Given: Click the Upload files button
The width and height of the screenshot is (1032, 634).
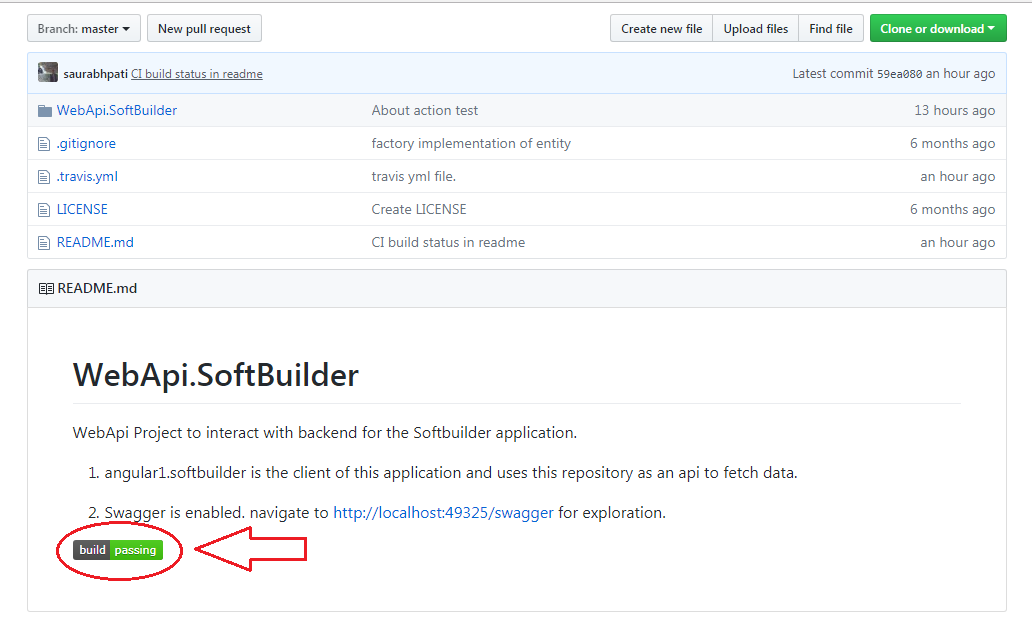Looking at the screenshot, I should tap(756, 29).
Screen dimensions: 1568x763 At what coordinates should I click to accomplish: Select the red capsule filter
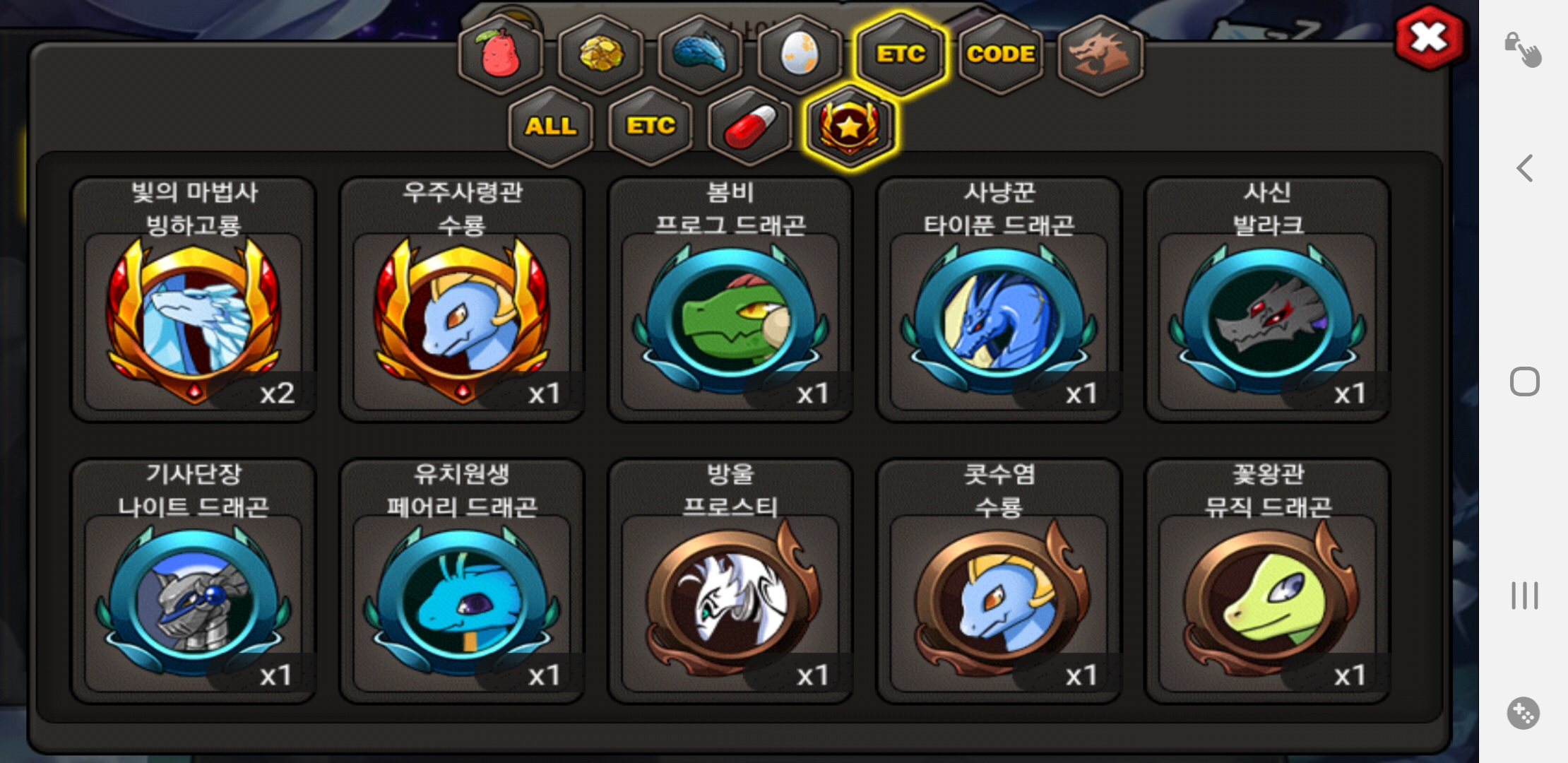[750, 126]
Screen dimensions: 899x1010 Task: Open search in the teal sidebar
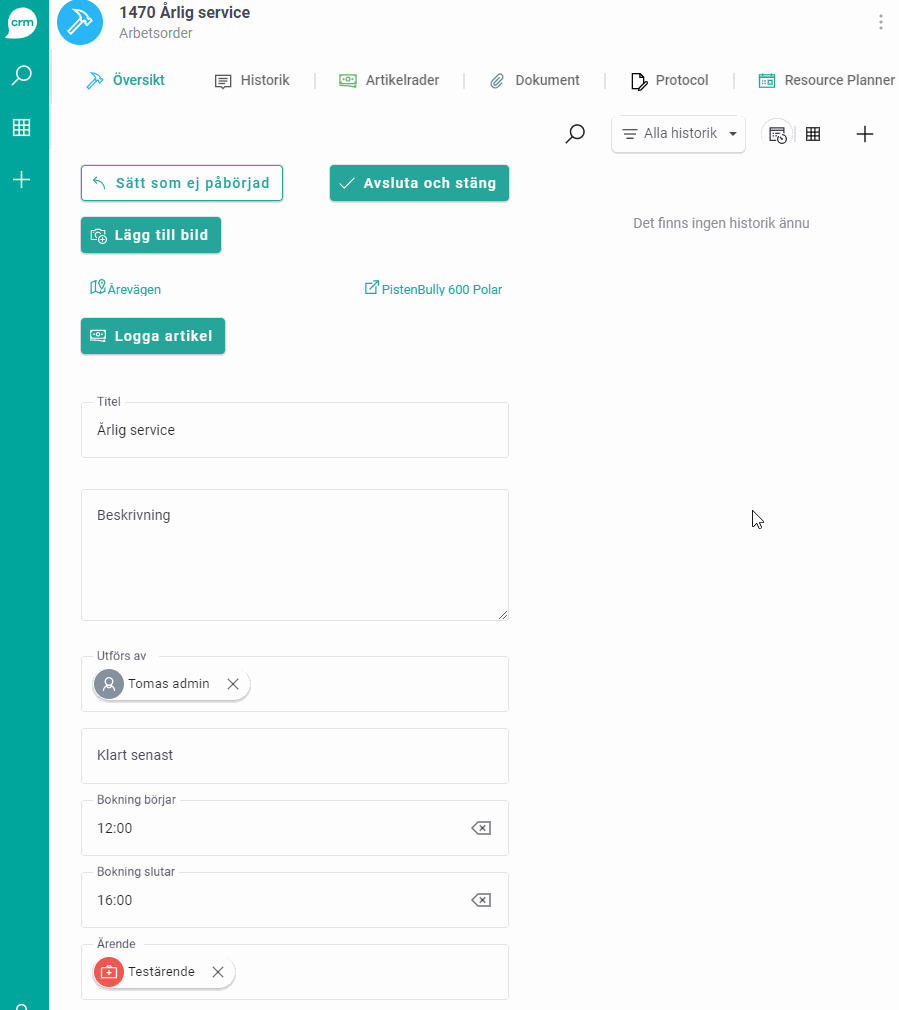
----
The response must consist of the entries above exactly as they stand, minus any pictures.

> [RESPONSE FOR THIS EXERCISE]
Given: Click the Upload files button
The width and height of the screenshot is (1032, 634).
Looking at the screenshot, I should tap(756, 29).
Screen dimensions: 1568x763 At what coordinates should I click to accomplish: Select the red capsule filter
[750, 126]
Screen dimensions: 899x1010 Task: Open search in the teal sidebar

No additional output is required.